Тонким веером сложившее крылья заклинание, мягкое прикосновение энергетических потоков к коже. Магия отхлынула, позволяя ей пройти к хмурящемуся, бледному от холода молодому человеку, застывшему перед бойницами.
— Я просил не беспокоить, — в голосе напряжённость зимней вьюги. Ему не просто было сдерживать ветер и одновременно вести светскую беседу.
— Я знаю, — спокойный, бездонный взгляд. Она протянула ему кружку с чем-то горячим, дымящимся на морозном воздухе. Маг, сознание которого казалось пустым и прозрачным от истощения и голода, несколько секунд непонимающе смотрел на свой первый за трое суток завтрак. А затем протянул руку, принимая его. И магия, ледяным пламенем горевшая в его теле, угасла, чтобы не обжечь её случайным прикосновением…
Та самая магия, которая теперь вьюжно-золотым приливом поднималась в его глазах. Та магия, которая всегда была способна уничтожить кого угодно и что угодно. Но не её. Только не её.
Бывший лэрд соколов безмятежно улыбнулся. Поправил её блестящий чёрный локон.
— Совершенно бесподобны. Но Вы вдруг побледнели. День был столь утомительным?

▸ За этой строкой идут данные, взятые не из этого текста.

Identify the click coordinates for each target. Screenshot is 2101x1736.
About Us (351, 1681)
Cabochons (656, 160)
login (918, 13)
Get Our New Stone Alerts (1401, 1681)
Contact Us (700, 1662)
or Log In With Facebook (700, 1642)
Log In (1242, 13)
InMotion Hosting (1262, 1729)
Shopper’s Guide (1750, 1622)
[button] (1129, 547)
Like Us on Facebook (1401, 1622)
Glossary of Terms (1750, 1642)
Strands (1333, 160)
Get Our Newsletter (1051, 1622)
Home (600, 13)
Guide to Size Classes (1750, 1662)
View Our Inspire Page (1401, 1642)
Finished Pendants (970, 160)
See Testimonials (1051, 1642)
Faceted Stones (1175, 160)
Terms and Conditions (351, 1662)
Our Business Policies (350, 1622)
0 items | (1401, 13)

— Най. — Госпожа адмирал грациозно приподняла одно плечо в попытке пожать им. Из чего Тэйон заключил, что второе, скорее всего, ранено и не зажило ещё до конца. Не думая, что делает, маг протянул руку, положил на закованную в металл ключицу. Он никогда не был силён в целительной магии, а сейчас и вовсе ни в одном из видов волшебства, но по расширившимся тёмным глазам понял, что исцелил рану. Понятия не имея как, а главное, зачем это сделал.
Воздух рвался из-под контроля, всё дальше и дальше выскальзывая из тисков искалеченного сознания, ища выход, любой выход. С верхней полки слетела и медленно поплыла по кругу тяжёлая книга, затем вторая, третья… всё быстрее закручивающийся хоровод шелестящих страниц.
— Вы стихия, моя лэри. Дикая сила природы, управлять которой не подвластно никому, о чём мне стоило бы помнить. Вы — сама стихия.
«Как, впрочем, и я».
Магия была уродливой личинкой стрекозы, поднимавшейся с озёрного дна и разбивавшей водную поверхность. Она проходила через удивительное превращение, расправляя прозрачные крылья внутри его души. И вдруг понимала, что у неё есть когти и клыки и что они ядовиты.
«Надо остановиться. Да, ты думал, что ваши отношения уже давно вышли за рамки понятия «любовь», что она поддержит тебя и в смерти, и за её пределами. Если нужно — в буквальном смысле слова. Ты был не прав, и потеря иллюзий тебя почти уничтожила. Но разве её вины в этом больше, чем твоей?»
Магия поднималась безумным ураганом, горной лавиной, едва сдерживаемой хрупкой платиной халиссийской дрессуры. Застыла в шатком равновесии, не в силах преодолеть усвоенные в детстве запреты. Застыла и Таш, понимая, что бежать или драться поздно. Вырвавшиеся на свободу ветры просто взорвут дворец изнутри. Древняя защита, быть может, и удержит разрушения в одной комнате, но находящимся в ней это будет уже безразлично.
«Будь честен с собой, магистр. Если бы роли поменялись, если бы выбор стоял между ней и твоими учениками?..»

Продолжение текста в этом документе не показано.